Copy the records below exactly, leaving out every picture.

══ Extracted material

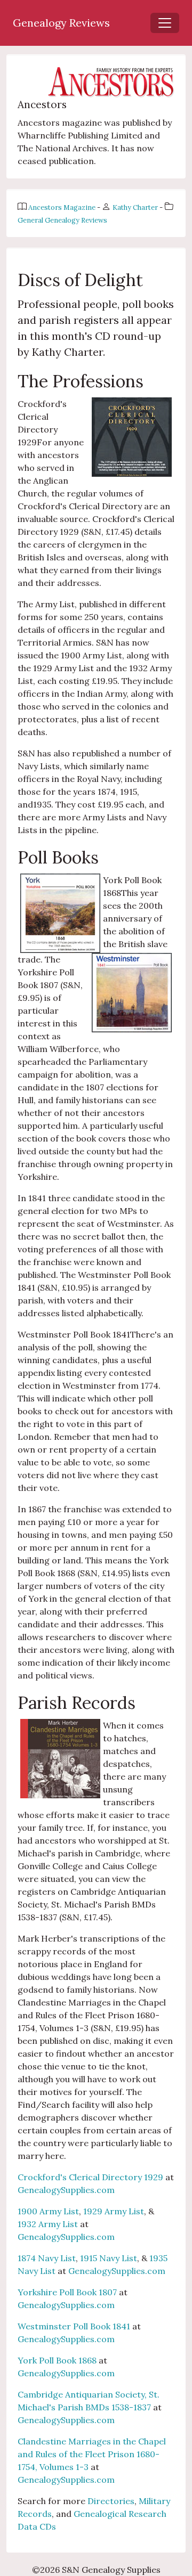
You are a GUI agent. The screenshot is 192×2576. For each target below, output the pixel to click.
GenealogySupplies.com (66, 2189)
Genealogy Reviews (61, 22)
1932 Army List (48, 2224)
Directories (110, 2501)
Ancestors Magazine (62, 207)
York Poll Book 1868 (58, 2360)
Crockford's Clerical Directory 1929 (91, 2177)
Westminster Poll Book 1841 (75, 2326)
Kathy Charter (136, 207)
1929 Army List (113, 2211)
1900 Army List (48, 2211)
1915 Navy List (108, 2258)
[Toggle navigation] (164, 23)
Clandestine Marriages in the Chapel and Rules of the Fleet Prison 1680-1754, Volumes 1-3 (92, 2454)
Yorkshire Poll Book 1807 (68, 2292)
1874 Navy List (47, 2258)
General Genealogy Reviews (62, 220)
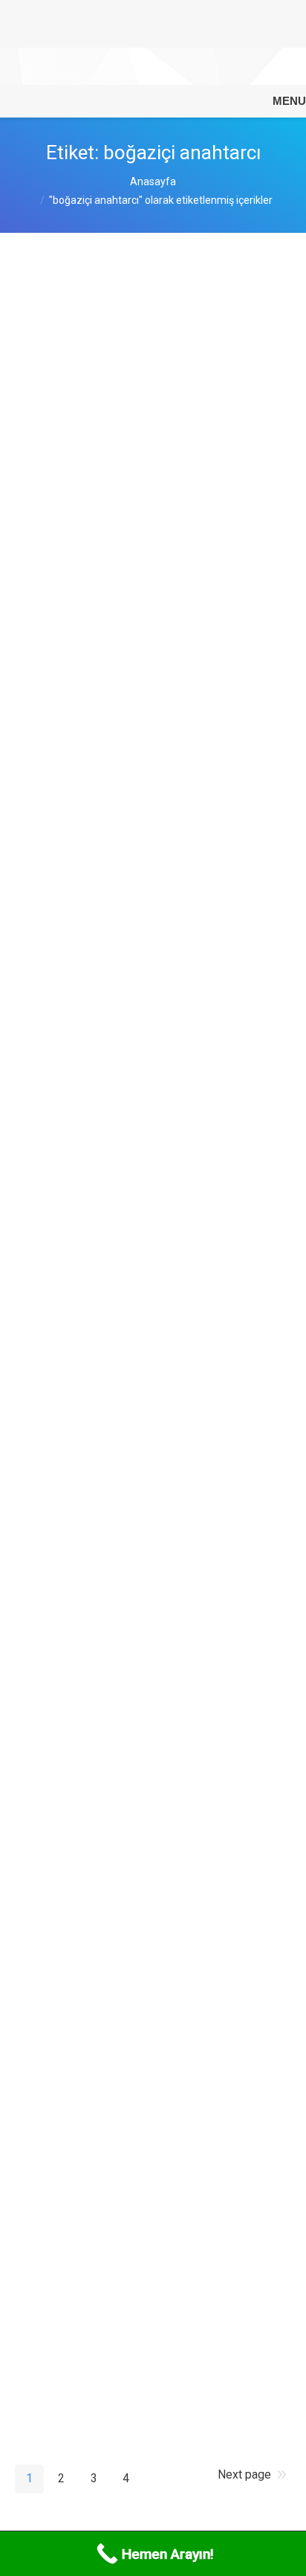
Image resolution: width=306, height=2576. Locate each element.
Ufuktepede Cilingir (95, 2209)
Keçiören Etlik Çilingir (104, 491)
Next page (244, 2474)
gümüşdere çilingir (93, 1047)
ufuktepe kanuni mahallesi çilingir (140, 1439)
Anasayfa (153, 181)
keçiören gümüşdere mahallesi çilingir (132, 839)
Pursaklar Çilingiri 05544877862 (137, 292)
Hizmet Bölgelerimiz (156, 446)
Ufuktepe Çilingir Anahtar (114, 1993)
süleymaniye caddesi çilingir (124, 630)
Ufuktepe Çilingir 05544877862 (134, 1243)
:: (227, 446)
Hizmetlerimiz (142, 585)
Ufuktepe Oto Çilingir (101, 1716)
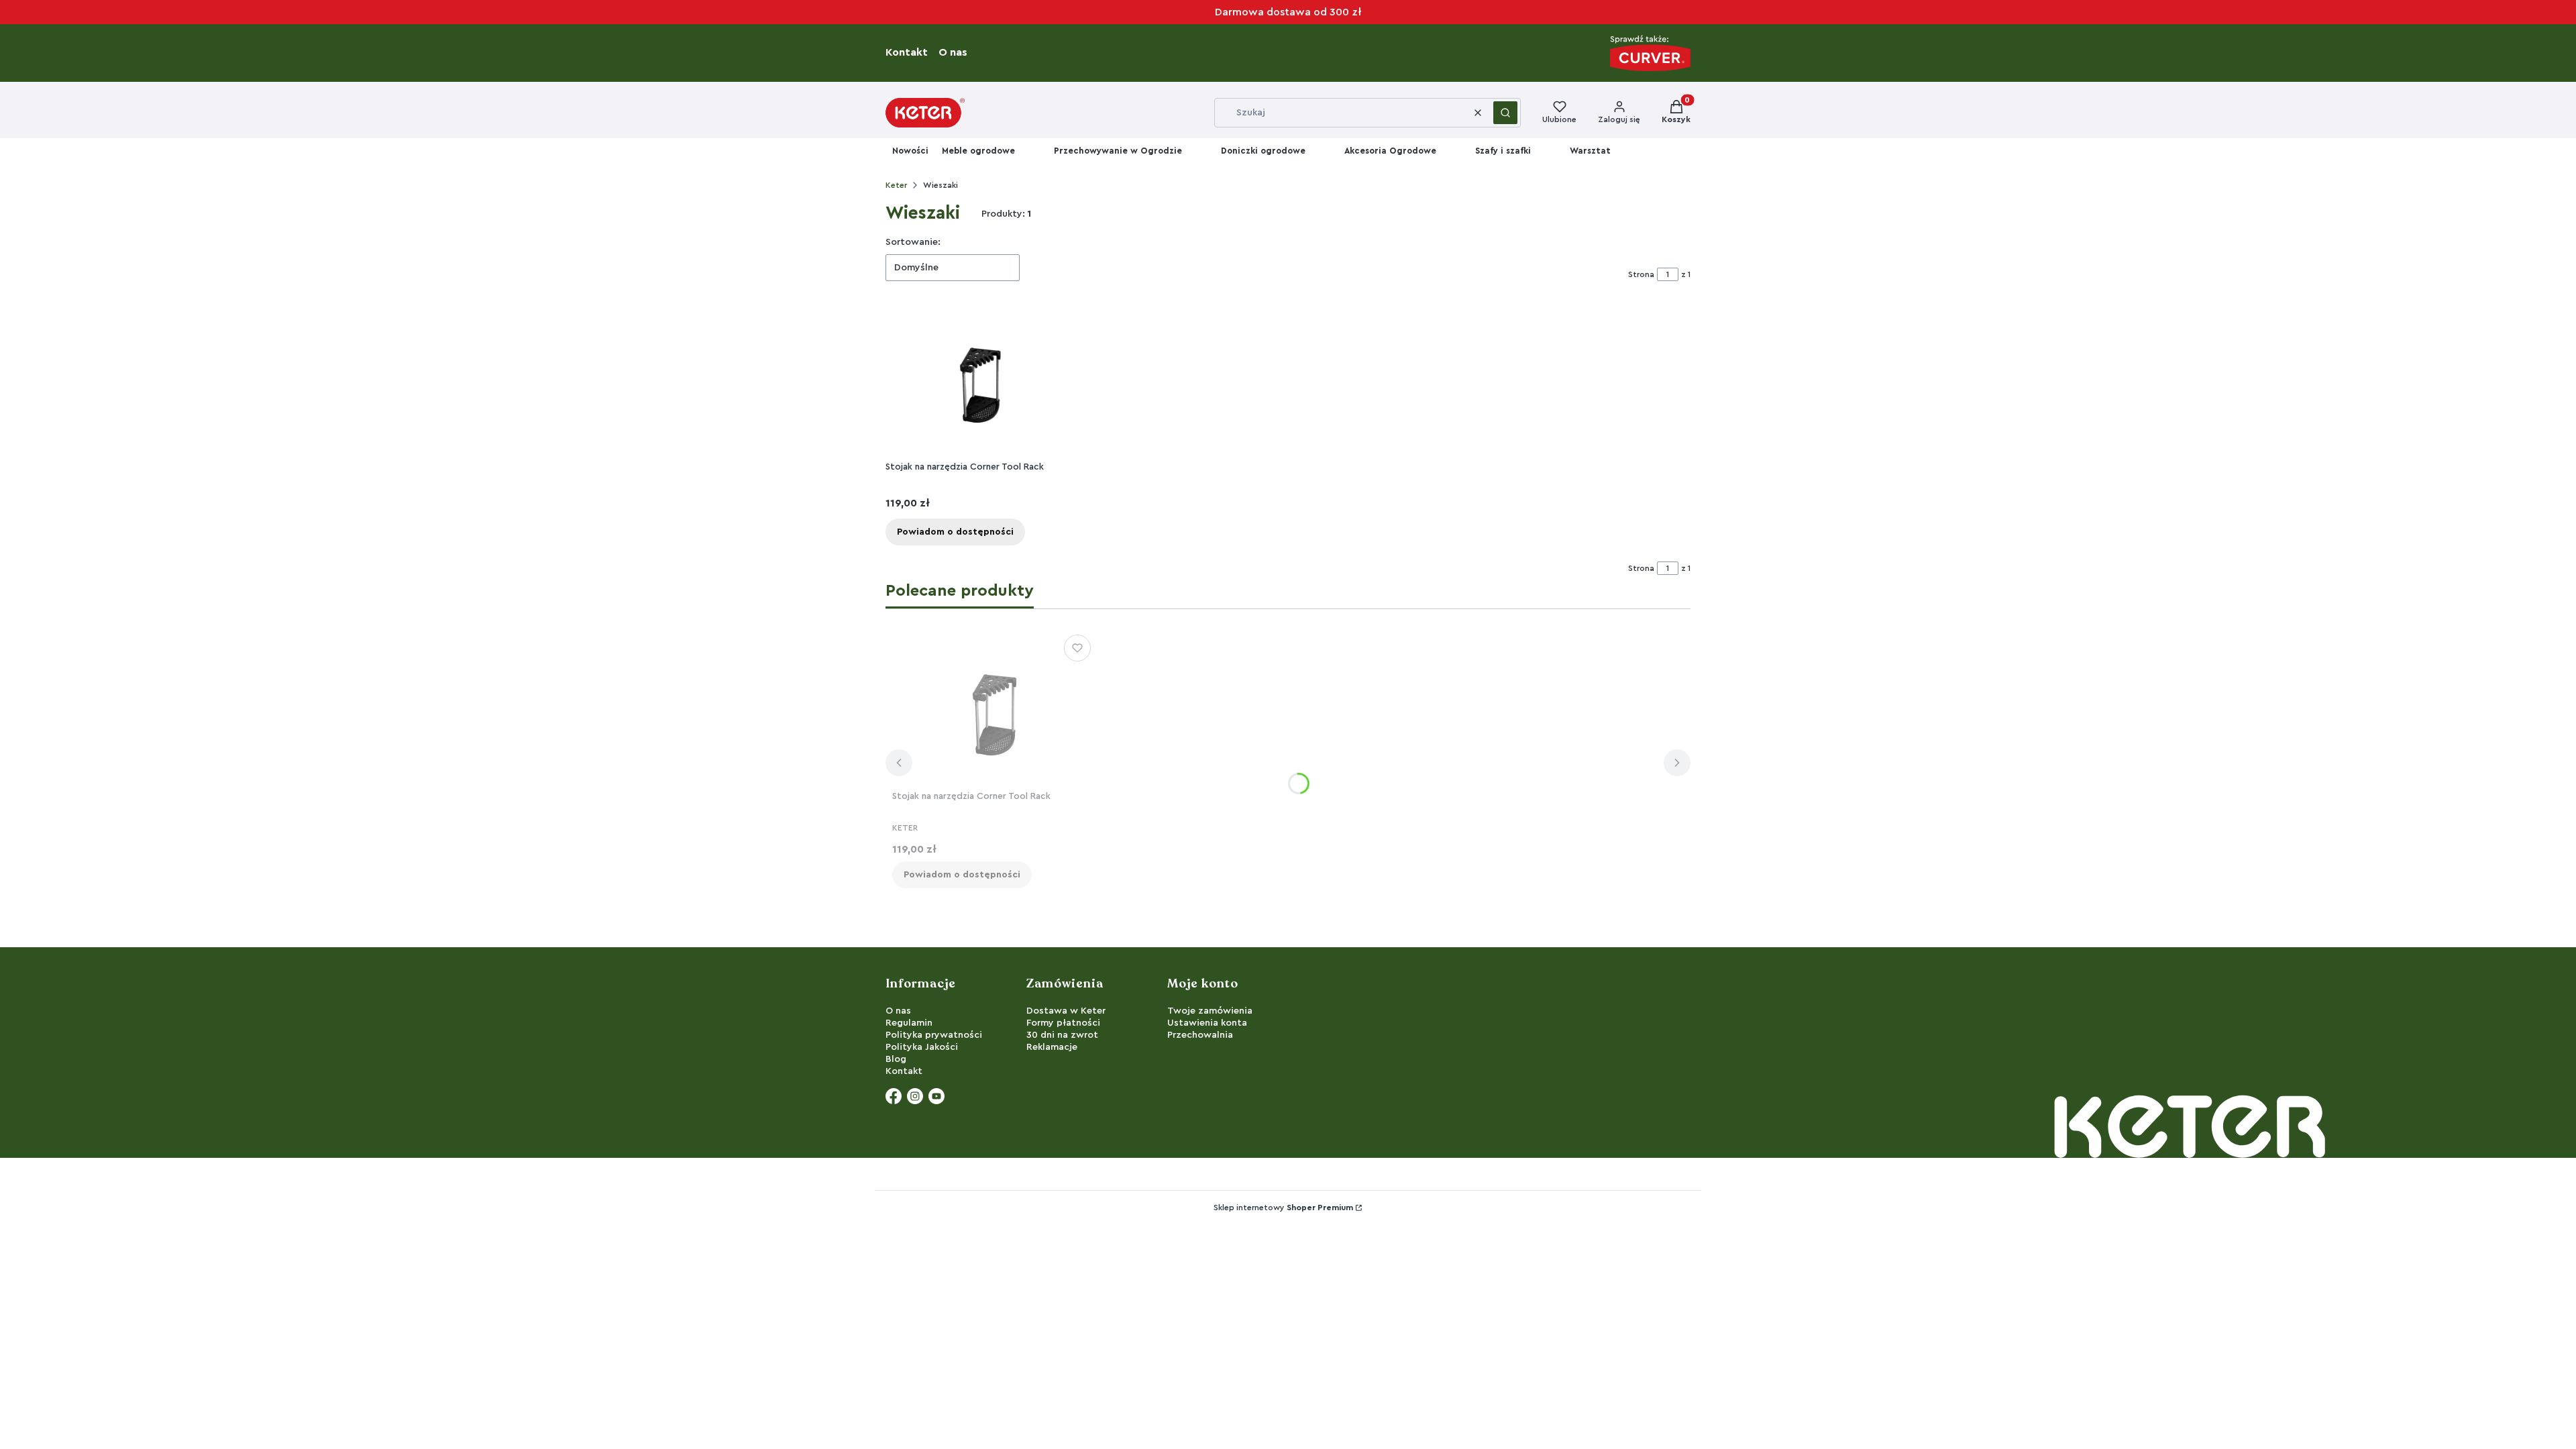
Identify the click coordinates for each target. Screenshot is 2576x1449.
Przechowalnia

════

# Output below
You are a GUI agent. The screenshot is 192×2576. For each target below, output the pixel to click.
GenealogySupplies.com (66, 2189)
Genealogy Reviews (61, 22)
1932 Army List (48, 2224)
Directories (110, 2501)
Ancestors Magazine (62, 207)
York Poll Book 1868 (58, 2360)
Crockford's Clerical Directory 1929 (91, 2177)
Westminster Poll Book 1841 (75, 2326)
Kathy Charter (136, 207)
1929 Army List (113, 2211)
1900 Army List (48, 2211)
1915 Navy List (108, 2258)
[Toggle navigation] (164, 23)
Clandestine Marriages in the Chapel and Rules of the Fleet Prison 1680-1754, Volumes 1-3 (92, 2454)
Yorkshire Poll Book 1807 (68, 2292)
1874 Navy List (47, 2258)
General Genealogy Reviews (62, 220)
Image resolution: width=306, height=2576. Locate each element.
Ufuktepede Cilingir (95, 2209)
Keçiören Etlik Çilingir (104, 491)
Next page (244, 2474)
gümüşdere çilingir (93, 1047)
ufuktepe kanuni mahallesi çilingir (140, 1439)
Anasayfa (153, 181)
keçiören gümüşdere mahallesi çilingir (132, 839)
Pursaklar Çilingiri 05544877862 (137, 292)
Hizmet Bölgelerimiz (156, 446)
Ufuktepe Çilingir Anahtar (114, 1993)
süleymaniye caddesi çilingir (124, 630)
Ufuktepe Çilingir 05544877862 (134, 1243)
:: (227, 446)
Hizmetlerimiz (142, 585)
Ufuktepe Oto Çilingir (101, 1716)
Identify the click coordinates for each target. Screenshot is 2576x1449.
Przechowalnia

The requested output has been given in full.